Patty thought in silence for a moment. “So, what you’re saying is that you’re the kind of guy who can hit a target at thirty feet, pretty consistently, as long as things don’t get too distracting and you’re using your favorite handgun.”
“Yeah, that’s probably accurate.”
“And you’re saying that what we need here is the sniper who can make a headshot from a mile out, in high winds, while there are bombs exploding nearby.”
I frowned. “I don’t actually know that much about guns. I assume that’s one of those very difficult things that only a couple dozen people on the planet can do?”
“Probably more than that, but yes, that’s the idea.”
“Then yes, that’s who I’m saying you need here.”
She raised an eyebrow. “Those are the people you told the sheriff aren’t available. Really? There’s isn’t one anywhere?”
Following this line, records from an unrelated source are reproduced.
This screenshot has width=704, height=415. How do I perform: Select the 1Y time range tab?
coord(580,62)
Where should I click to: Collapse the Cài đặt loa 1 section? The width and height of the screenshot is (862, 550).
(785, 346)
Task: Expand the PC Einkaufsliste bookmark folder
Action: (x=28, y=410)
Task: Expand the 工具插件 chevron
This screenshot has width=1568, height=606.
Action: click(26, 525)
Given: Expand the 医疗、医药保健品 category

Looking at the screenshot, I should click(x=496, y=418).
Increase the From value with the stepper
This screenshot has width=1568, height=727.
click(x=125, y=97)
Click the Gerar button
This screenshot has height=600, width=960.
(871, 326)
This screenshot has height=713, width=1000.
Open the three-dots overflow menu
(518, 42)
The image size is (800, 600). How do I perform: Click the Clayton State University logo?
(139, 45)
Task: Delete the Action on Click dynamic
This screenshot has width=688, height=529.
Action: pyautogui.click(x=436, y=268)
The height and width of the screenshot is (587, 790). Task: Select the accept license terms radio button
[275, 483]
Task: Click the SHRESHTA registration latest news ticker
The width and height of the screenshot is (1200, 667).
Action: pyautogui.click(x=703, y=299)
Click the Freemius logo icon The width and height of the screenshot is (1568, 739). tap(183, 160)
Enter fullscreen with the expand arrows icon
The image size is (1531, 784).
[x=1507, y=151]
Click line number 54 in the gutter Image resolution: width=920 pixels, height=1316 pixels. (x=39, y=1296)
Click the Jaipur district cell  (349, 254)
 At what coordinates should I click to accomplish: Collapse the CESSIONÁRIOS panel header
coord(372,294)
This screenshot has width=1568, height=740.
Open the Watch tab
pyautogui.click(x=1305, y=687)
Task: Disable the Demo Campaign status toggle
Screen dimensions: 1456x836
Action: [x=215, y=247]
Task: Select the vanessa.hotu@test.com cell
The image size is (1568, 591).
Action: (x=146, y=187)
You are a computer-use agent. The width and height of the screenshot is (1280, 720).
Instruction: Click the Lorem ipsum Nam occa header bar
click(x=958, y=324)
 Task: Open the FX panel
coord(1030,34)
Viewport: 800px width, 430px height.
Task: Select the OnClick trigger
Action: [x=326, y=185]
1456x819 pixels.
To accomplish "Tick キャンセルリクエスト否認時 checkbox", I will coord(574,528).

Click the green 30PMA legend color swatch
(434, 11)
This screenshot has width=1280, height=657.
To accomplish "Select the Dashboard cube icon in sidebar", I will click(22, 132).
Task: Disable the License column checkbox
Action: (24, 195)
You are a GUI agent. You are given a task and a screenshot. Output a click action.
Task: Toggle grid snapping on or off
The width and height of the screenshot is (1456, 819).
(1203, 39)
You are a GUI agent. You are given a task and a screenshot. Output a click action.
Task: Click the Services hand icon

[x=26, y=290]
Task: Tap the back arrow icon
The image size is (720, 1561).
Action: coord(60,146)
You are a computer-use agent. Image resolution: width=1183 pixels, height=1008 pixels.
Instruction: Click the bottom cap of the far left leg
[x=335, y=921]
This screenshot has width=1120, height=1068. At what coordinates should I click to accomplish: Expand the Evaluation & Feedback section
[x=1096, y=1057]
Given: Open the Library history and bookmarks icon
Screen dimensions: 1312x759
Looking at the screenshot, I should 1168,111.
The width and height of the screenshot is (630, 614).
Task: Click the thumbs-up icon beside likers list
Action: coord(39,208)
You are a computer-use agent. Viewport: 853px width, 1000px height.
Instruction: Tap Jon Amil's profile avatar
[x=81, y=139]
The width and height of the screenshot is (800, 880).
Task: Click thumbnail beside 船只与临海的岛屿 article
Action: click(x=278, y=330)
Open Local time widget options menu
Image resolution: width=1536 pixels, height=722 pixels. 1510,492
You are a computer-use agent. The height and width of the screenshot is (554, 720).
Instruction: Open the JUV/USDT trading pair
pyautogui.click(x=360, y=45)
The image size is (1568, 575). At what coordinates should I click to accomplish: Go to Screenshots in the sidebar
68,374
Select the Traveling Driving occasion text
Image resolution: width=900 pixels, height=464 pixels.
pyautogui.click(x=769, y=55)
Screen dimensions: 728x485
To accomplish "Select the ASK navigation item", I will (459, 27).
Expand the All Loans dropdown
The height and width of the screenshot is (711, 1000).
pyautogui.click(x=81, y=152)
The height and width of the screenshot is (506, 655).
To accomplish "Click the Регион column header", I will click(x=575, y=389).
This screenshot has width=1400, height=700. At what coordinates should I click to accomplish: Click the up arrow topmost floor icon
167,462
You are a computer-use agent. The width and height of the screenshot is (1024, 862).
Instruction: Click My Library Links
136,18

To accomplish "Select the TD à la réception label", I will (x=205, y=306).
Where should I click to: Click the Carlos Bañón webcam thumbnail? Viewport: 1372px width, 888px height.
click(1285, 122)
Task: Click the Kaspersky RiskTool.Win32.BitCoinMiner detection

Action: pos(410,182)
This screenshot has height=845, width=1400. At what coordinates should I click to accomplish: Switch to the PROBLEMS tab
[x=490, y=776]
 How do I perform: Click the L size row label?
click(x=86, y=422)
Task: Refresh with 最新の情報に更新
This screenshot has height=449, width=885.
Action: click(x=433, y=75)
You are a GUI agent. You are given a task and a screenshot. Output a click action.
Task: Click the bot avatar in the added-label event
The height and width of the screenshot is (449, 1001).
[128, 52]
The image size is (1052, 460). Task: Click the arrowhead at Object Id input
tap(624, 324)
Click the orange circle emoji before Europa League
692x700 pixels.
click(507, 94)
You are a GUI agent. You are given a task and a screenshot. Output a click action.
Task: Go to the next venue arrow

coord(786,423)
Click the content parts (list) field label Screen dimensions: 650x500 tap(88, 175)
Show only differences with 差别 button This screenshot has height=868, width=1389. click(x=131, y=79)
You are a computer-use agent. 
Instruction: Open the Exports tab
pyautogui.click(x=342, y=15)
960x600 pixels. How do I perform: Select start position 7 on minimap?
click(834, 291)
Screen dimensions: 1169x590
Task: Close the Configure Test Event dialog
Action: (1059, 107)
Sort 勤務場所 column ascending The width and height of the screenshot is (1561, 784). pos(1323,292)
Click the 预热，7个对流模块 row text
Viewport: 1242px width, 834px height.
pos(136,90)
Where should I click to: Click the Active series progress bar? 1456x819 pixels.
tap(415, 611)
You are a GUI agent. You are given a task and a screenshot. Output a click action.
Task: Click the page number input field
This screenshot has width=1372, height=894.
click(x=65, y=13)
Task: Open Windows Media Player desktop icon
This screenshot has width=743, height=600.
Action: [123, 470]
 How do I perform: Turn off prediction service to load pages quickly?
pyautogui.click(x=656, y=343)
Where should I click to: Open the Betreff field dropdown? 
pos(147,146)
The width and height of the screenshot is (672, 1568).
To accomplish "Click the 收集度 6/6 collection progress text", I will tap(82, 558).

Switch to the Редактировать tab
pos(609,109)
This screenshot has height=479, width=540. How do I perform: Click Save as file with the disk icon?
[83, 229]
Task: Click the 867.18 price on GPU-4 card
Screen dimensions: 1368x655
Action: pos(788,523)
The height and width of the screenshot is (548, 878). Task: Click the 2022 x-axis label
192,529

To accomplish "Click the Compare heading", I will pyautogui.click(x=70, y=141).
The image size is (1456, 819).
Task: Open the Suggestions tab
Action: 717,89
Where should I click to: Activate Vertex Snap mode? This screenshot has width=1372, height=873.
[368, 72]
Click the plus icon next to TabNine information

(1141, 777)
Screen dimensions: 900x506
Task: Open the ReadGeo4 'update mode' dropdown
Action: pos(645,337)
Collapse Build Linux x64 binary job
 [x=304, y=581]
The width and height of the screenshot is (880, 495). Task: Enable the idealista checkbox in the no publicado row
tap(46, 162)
“It’s a tiny group. And no, there isn’t one.”
Patty shook her head. “I don’t know how you got the sheriff to buy into this.”
I looked out the window and didn’t say anything. I felt her eyes on my head.
“What?” I asked.
“You didn’t, did you? Get him to buy into this?”
“I told him less about all of this than I told you.”
“Then he,” she mulled it for a second. “He already believed it. That’s why he let you run around town without interfering.” She took it to the next step. “Jesus, that’s why he let you go in the first place. He was hoping you’d get involved.”
“I don’t know about that last part, but I think the rest is true.”
“But it’s crazy. All of it. You’re basically harmless crazy, but Jeremy? He’s never been one to buy into mumbo-jumbo.”
I gave her a look that said, we’ve had this conversation before. She held up a hand in acknowledgement.